A
Andrew McDonagh
Chris said:Hopefully, no one uses UML to document all the kinds of things that are
documented automatically by type systems. That would be a pain. Even
if they did, UML diagrams can generally get out of date, especially if
the code doesn't contain enough information to keep them up to date with
tools that do that sort of thing. JavaDoc (or any equivalent, as you
say Ruby has) can definitely get out of date. Documentation expressed
by the type system within the syntax of the language doesn't get out of
date.
I did say, 'depends upon what type you want' I didn't mean that to come
across as using them to document Types relations that are done by type
systems.
Unit tests as documentation is another thing. They are kept up to date
with code. The weakness, of course, lies in being so separated from
code; often residing in a different directory from the code that is
being documented by that test.
This is never a problem - the unit tests are considered as high a value
(or more) as the production code and therefore always compiled and run
as part of the build.
If they don't compile (because they haven't been kept up to date) then
the build fails.
If they don't ALL pass (because they haven't been kept upto date) then
the build fails.
Basically they either are up to date or the build fails.

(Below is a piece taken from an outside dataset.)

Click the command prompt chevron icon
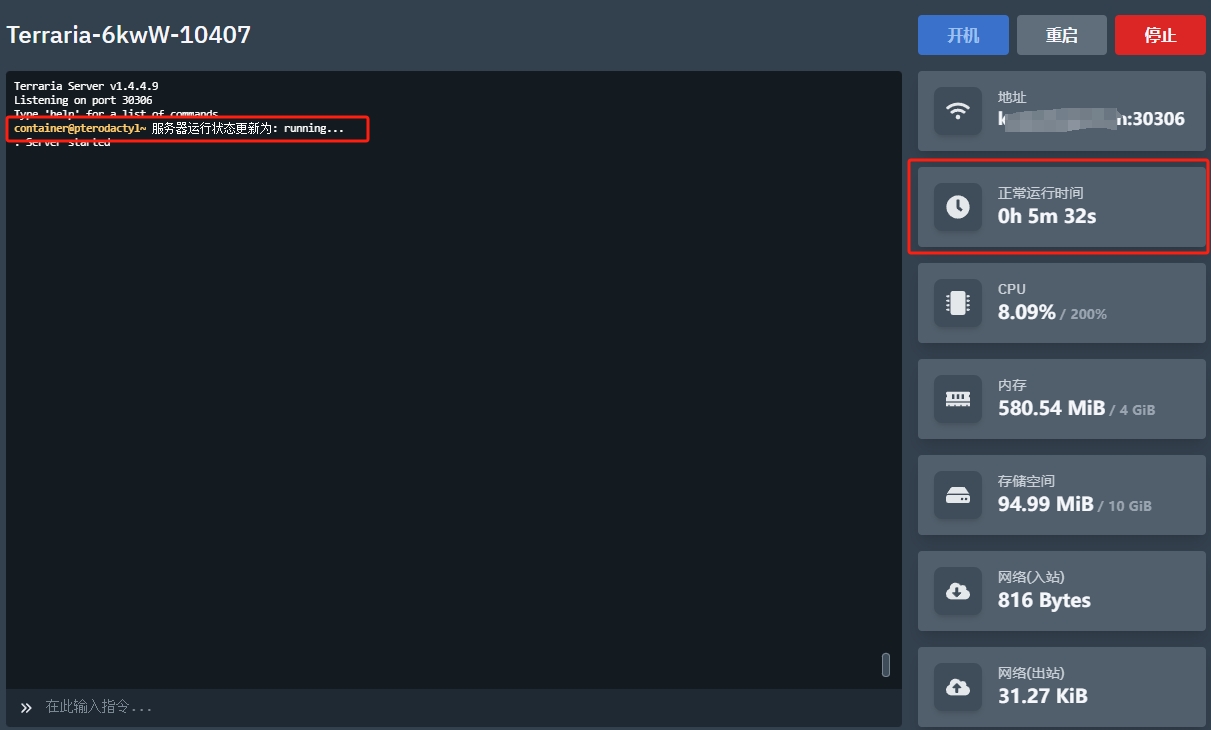 (26, 707)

The other weakness is that the tests are
in a language that as fundamentally just as opaque to reasoning about
behavior as the original programming language (in fact, it generally is
the same language). While one might hope that the code would be kept at
least a little simpler -- or perhaps that you'd write unit tests or
acceptance tests for the unit tests or acceptance tests -- the result
will still not match a form of expression designed for describing facts
about code that are the basis for simple reasoning about behavior.
Unit tests are best written in the same language as the code, as they
are only to describe what the code IS and how to USE it.
Their target audience is developers.
Acceptance Tests on the other hand should indeed be in a domain specfic
langauage. As this allows the stakeholders, testers and developers to
understand what the system is supposed to do.
Units tests are for Building the Code Right.
Acceptance Tests are for Building the Right Code
Interestingly, if I start to imagine languages in which simple unit
tests can be written inline to put the documentation closer to the code,
and possibly in a simpler language that is more prone to reasoning about
behavior, then I end up thinking about a proper design-by-contract
language. Hmm...
Having the unit tests in a parallel directory structure is only one of a
few standard ways of organising them. Lots of teams have the test code
in the same directory as the production code.
Sure, or other tools. Doesn't really matter if they are integrated or
not.
Yes. However, a good portion of the refactorings you list are
computationally intractable in Smalltalk in the general case. I am not
a Smalltalk programmer, and I don't know how the refactoring tools
handled that... perhaps they would give up, or perhaps they would guess
according to some heuristic to guess at the meaning of the code, and
rely on your unit tests to catch any errors that are introduced. Either
could be reasonable, depending on how good the heuristic can be made,
but either one is also a significant barrier to having usable tools.
And yet it doesn't in practice this does not seem to be the case....
So clearly, tools can be written for dynamic languages. The question is
whether they can be as good as tools for typed languages can be. (I'm
arguing the less popular side here; I would, however, probably agree if
you point out that an interactive tool that works 99.99% of the time is
just as good as one that works 100% of the time. I don't know if
Smalltalk's refactorings really do work 99.99% of the time or not.)
I haven't yet found a tool for statically typed languages that work
99.99% of the time (Eclipse, IntellJ, etc).
I don't personally find that the language type system has any impact on
usability or reliability.
Like, for example, implementation of polymorphic method dispatch in
practically the same time cost as a standard procedure call by using
vtables. Also, as an example, some of the work being done toward
optimizing away heap allocations by moving data onto the stack in Java
depends on static type analysis.
Chris Uppal has already answered this one better than I can.